Re: armada_drm clock selection

Russell King - ARM Linux <linux@xxxxxxxxxxxxxxxx> · Fri, 28 Jun 2013 22:18:48 +0100

On Fri, Jun 28, 2013 at 04:11:32PM -0400, Daniel Drake wrote:
> Hi Russell,
> 
> Thanks for pointing me to the most recent version of your driver.
> Can you comment on the below patch for improved clock handling?

Sure... lets add some background info first: the big problem here is the
completely different register layouts for the clock register:

On Armada 510:
31:30 - select the clock input from 4 possible sources:
	0 - AXI, 1 - EXT0, 2 - PLL, 3 - EXT1
29    - loads the divider values
27:16 - (broken) fractional divider - you never want to use this
15:0  - integer divider

Armada 16x:
31:28 - select clock input from 4 possible sources using bit patterns.
	0 - AHB, 1 - PCLK, 2 - AXI, 3 - PLL
27:16 - (broken) fractional divider
15:0  - integer divider

>From drivers/video/mmp driver (MMP2/MMP3, aka Armada 610?):
31    - clock select
28    - disable bit
27:16 - fractional divider
15:12 - apparantly not used
11:8  - DSI divider
7:0   - integer divider

So we have at least three rather different layouts of this register to
deal with different a divider range and different clock selection
methods.  Hence why I separated out the functionality into a callback...

> It is based on the approach in Jean-Francois Moine's driver, and would
> serve for the basis of having clock info come from the DT. If you have
> something else in mind, maybe you can explain quickly, and I'll try to
> implement it.

Yes, I really don't like how you got rid of the initial call to the
compute function... we need to have some way to reject mode setting
for clock rates which we can't support, and that was it.  Ideally,
this should be done to limit the available modes, but as DRM doesn't
ask the CRTC itself whether a particular mode is valid... that's a
shortcoming of DRM.

For example, we need to reject the TV modes if there is no clock
capable of providing something close enough to the required rate.
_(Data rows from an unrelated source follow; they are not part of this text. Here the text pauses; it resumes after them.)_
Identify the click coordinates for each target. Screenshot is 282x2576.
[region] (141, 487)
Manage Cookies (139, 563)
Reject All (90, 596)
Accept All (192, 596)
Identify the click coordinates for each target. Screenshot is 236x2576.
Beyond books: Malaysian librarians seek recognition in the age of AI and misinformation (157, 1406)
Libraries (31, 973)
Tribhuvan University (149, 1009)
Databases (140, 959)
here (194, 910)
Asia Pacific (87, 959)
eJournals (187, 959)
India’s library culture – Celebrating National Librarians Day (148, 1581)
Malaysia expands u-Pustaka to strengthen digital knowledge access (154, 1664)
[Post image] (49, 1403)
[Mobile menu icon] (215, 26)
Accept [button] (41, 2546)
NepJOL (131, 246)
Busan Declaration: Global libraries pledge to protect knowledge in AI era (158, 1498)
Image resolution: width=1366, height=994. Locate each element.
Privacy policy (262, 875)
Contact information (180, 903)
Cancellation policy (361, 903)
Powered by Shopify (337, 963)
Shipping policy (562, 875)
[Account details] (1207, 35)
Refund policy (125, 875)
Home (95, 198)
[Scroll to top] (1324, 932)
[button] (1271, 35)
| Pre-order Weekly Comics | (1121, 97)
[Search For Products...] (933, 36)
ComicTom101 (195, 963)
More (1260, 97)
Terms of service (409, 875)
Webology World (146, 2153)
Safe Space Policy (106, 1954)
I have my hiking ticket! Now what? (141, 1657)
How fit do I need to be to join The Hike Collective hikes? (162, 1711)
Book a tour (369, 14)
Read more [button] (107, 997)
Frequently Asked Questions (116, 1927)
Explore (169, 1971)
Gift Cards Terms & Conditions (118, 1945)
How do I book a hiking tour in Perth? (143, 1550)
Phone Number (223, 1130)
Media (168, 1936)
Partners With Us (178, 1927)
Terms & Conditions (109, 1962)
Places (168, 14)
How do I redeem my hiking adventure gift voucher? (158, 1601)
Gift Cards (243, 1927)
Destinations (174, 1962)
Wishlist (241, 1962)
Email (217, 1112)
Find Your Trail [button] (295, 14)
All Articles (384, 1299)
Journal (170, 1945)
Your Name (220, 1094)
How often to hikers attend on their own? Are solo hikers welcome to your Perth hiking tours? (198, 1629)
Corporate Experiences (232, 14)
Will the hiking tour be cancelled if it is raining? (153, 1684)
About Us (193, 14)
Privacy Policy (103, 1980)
> armada_priv now has a clk array, the indice of each member of the array
> corresponds to the id in the SCLK register (so extclk1 goes at clk[3]).
> When we need to set up SCLK for a CRTC, we try to find a clock that can
> meet the requested rate exactly. If we don't find one, we fall back on the
> first clock in the array.

I've steered clear of doing anything like this with Armada 510 because
the documentation is too totally and utterly diabolical that it's
impossible to really work out what this "AXI" or "PLL" clock is, how
they're clocked, what rate they're clocked at, and what clock they
correspond to in the kernel.

Moreover, according to Sebastian, the internal clocks are totally and
utterly useless for HDMI resolutions - and as all I can use on my setup
are the TV resolutions...

> armada510_compute_crtc_clock had a fair amount of stuff that is in danger
> of being repeated in a MMP2-equivalent function, and then again for MMP3.
> So I took out the clock-hunting code and made that into a function that
> would be shared by the 3 platforms.

Well, the solution to that is to provide a helper for the compute
function(s) to use, not to bolt the assumptions about clocks into the
CRTC part of the driver.  Eg, it appears some platforms would only have
two clock inputs.

> devm can't be used for clocks as for DT we will use of_clk_get() with
> an index and there is no devm equivalent.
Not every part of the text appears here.